EXCERTO DA FONTE:
El cooperativismo una alternativa de desarrollo a la globalización neoliberal para América Latina
CARLOS GOMES
PRODUZIR O QUÊ ?
Os bens que existem em quantidades praticamente ilimitadas, como o ar, a
água ou a terra, podendo ser obtidos através duma apropriação expontânea,
são denominados bens naturais ou livres.
Para serem considerados bens económicos, os bens materiais terão de
possuir a característica de não existirem ou existirem em quantidade
limitada em relação à necessária ou desejada, o que pressupõe um esforço
humano para os obter ou modificar. Os bens criados por iniciativa do
próprio homem são sempre bens económicos quando se destinam a uma
utilização social e não apenas individual.
Actualmente os bens livres estão a
ser cada vez mais raros, o que origina a sua transformação em bens
económicos. Tal acontece com a terra em consequência da sua saturação ou
apropriação; com o ar a exigir uma acção de purificação; ou a água poluída
ou em quantidade insuficiente para a necessidade das populações em
determinados locais.
A prestação de serviços não tem uma
realidade física e assume a característica de total criação e elaboração
humana. Os serviços prestados são bens económicos intangíveis, resultantes
de acções dos homens que satisfazem necessidades individuais ou
colectivas.
s bens económicos permitem uma
utilização directa ou indirecta. A qualidade e a quantidade dos bens
produzidos varia com o grau de civilização e de cultura das populações, as
regiões onde se produzem, com o modo de produção e as épocas históricas.
Os bens de consumo ou de uso,
denominados bens directos, correspondem às necessidades imediatas do homem,
não sendo utilizados no fabrico de outros bens. Podem assumir a
característica de bens prioritários, indispensáveis à vida, tais como:
alimentos, vestuário e calçado, abrigos ou habitação. Igualmente se
integram neste âmbito outros bens obtidos para consumo final, mas cujo uso
não é prioritário. Podem satisfazer necessidades artísticas, decorativas,
culturais, ocupação de tempos livres, científicas, espirituais, etc.

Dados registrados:
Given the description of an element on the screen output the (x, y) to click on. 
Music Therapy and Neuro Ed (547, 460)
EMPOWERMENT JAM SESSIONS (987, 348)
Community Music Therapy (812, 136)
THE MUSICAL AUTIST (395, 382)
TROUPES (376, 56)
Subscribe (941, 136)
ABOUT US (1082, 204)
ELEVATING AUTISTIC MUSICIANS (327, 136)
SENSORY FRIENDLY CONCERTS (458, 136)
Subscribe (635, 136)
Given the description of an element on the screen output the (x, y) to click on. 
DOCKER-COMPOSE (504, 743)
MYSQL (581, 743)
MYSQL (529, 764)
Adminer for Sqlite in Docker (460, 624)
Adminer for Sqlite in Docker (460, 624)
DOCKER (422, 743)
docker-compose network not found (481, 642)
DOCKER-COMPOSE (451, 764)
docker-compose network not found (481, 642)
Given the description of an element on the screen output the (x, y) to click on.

EXERCÍCIOS:
**1.** Reproduza, sem qualquer alteração, o trecho do texto sobre os tipos de bens que vai de "A prestação de" até "as épocas históricas.".
**2.** Segundo o texto sobre os tipos de bens, que denominação recebem os bens que existem em quantidades praticamente ilimitadas?
**3.** Prossiga a redação do texto sobre os tipos de bens a partir da última frase apresentada.

RESPOSTAS EM SEQUÊNCIA:
**1.**
A prestação de serviços não tem uma
realidade física e assume a característica de total criação e elaboração
humana. Os serviços prestados são bens económicos intangíveis, resultantes
de acções dos homens que satisfazem necessidades individuais ou
colectivas.
s bens económicos permitem uma
utilização directa ou indirecta. A qualidade e a quantidade dos bens
produzidos varia com o grau de civilização e de cultura das populações, as
regiões onde se produzem, com o modo de produção e as épocas históricas.

**2.** Bens naturais ou livres.

**3.**
Denominam-se bens de produção ou
indirectos, os bens que permitem produzir outros bens e se destinam a
serem utilizados no decurso de um ou vários circuitos de produção, caso
das matérias-primas, dos utensílios, instrumento de trabalho, ferramentas,
máquinas, conhecimentos científicos e técnicos, etc. Podem assumir a
característica de bens intermédios quando se limitam a sofrer alguma
transformação, mas não atingem o nível de produtos finais. Estão neste
caso o aço, o fio de algodão, etc.
Outra categoria de bens económicos
relaciona-se com o aparecimento de excedentes de produção e de classes
sociais. Entre estes incluem-se os bens de luxo, de prestígio, bens
supérfluos, resultantes da criação artificial de necessidades, e até bens
que são nocivos como a droga, o tabaco e outros artigos prejudiciais ao
ser humano. Incluem-se igualmente nesta categoria produtos destinados a
fins militares ou ainda os que têm por finalidade exclusiva a acumulação
de riqueza ou obtenção prioritária de lucros, mesmo pondo em causa os
critérios de utilidade ou nocividade. A definição destas várias categorias
de bens não é aplicável a todos os sistemas económicos, dependendo do modo
de produção em vigor numa determinada época ou lugar.
O uso ou a fruição de bens
económicos pode ser individual ou colectiva, achando-se neste caso
acessível a todo um grupo humano. Quando podem ser compartilhados por
qualquer indivíduo ou grupo, mesmo numa área delimitada, os produtos
assumem o carácter de sociais ou públicos. O oposto é constituído pelos
bens privados, cuja posse ou consumo por parte dum indivíduo ou grupo
impede qualquer outro de os usufruir.